How many of us keep daily journals? Or read diaries? I’m not talking about your big sister’s diary, but rather published diaries. Some of my favorites are Virginia Woolf’s A Writer’s Diary, John Steinbeck’s Journal of a Novel, and The Unabridged Journals of Sylvia Plath. I’ve had the opportunity to glimpse a few original journals and notebooks on exhibition over the years, most memorably photographer Dorothea Lange’s notebooks at the Oakland Museum of California, James Agee and Walker Evans’ notebooks and correspondence at the Westmoreland Museum of American Art, and John Steinbeck’s journals at The National Steinbeck Center in Salinas.
Last week (via the National Geographic blog “Intelligent Traveler”) I learned of the exhibition “The Diary: Three Centuries of Private Lives” at The Morgan Library and Museum through May 22, 2011, where seventy diaries from the permanent collection are on display – including those of Henry David Thoreau, Charlotte Bronte, Anais Nin, Tennessee Williams, Nathaniel Hawthorne, and John Steinbeck. Even if you’re far from New York City, you can still get a sense of the exhibit via the curator’s blog, online gallery, and audio podcasts.
Most of us probably had at least one of those little diaries that came with a key and lock when we were growing up.

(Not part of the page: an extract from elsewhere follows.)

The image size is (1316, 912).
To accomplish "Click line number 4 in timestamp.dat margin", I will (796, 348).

I would get those sometimes as Christmas gifts, but after a few weeks I’d get bored with writing the same entry: got up, went to school, came home, fought with my little brothers, did homework, watched TV, went to bed. (I probably embellished that part about doing my homework.)
I’ve kept journals most of my adult life, however these days most of my journaling is done in an electronic format. My most recent paper journals were plain Exacompta refills for the leather journal jacket I bought at the Steinbeck Museum in 2004 after I’d been inspired by seeing his writing notebooks. Journaling has become a habit, a way of recording days and events, and though I rarely go back to reread my old journals I suppose I have it in mind that someday I’ll read through them again when my memory fails in old age.

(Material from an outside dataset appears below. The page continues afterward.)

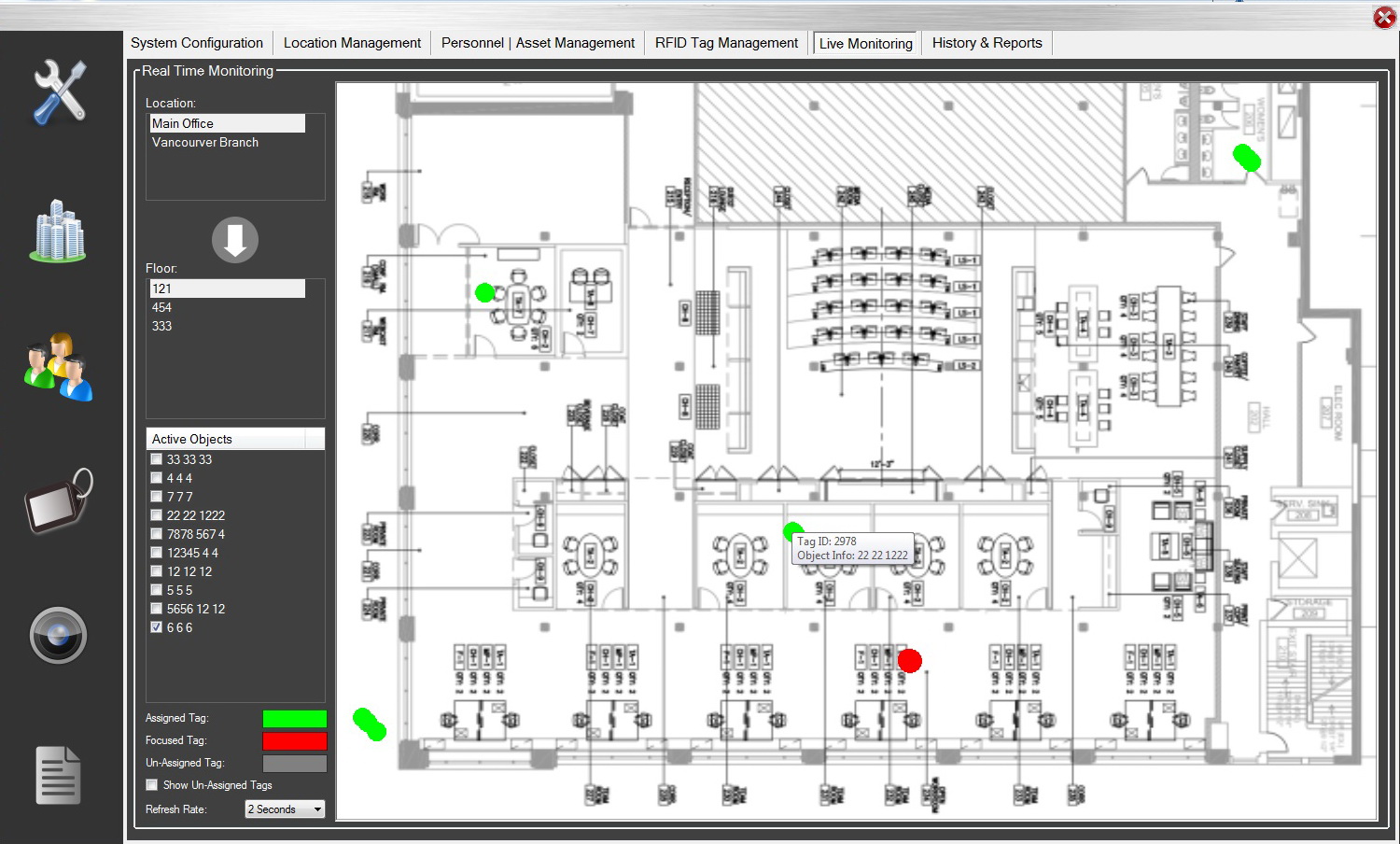The image size is (1400, 844).
Task: Select floor 454 in the Floor list
Action: 162,307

Recently I consulted the journal kept during my San Francisco years for setting details as part of research for my novel. My San Francisco diary was bought at Green Apple Books on Clement Street, a favorite bookstore back then, which is still in business today at the same location (and the same wooden gnome still stands on the street out front). I remember looking at those blank journals each time we visited the store, wishing I had $8 to buy one. Money was tight back then and we’d spend hours browsing and selecting used paperbacks for only a quarter or fifty cents apiece. I’d always stop to look at those journals, imported from Shanghai and covered in silk cloth in various colors and patterns. I’d hold one in my hands and flip through the clean white pages. By the time I had saved enough money, I knew exactly which one I’d buy. Today that journal is filled with entries beginning in April 1980 and ending in 1986, and even though it spans years with moves to other cities, I still think of it as my San Francisco journal.
As for those childhood diaries, none of mine survived the years. I would make entries for a few days and then abandon them, which is why I’m pretty impressed by the childhood diary a dear friend showed me. She recently found it after her mother died, among some things her mother had saved for her. My friend wrote in that diary faithfully for nearly an entire year, and in doing so managed to capture specific details and a personal history of daily life from that era. I wish I had done the same.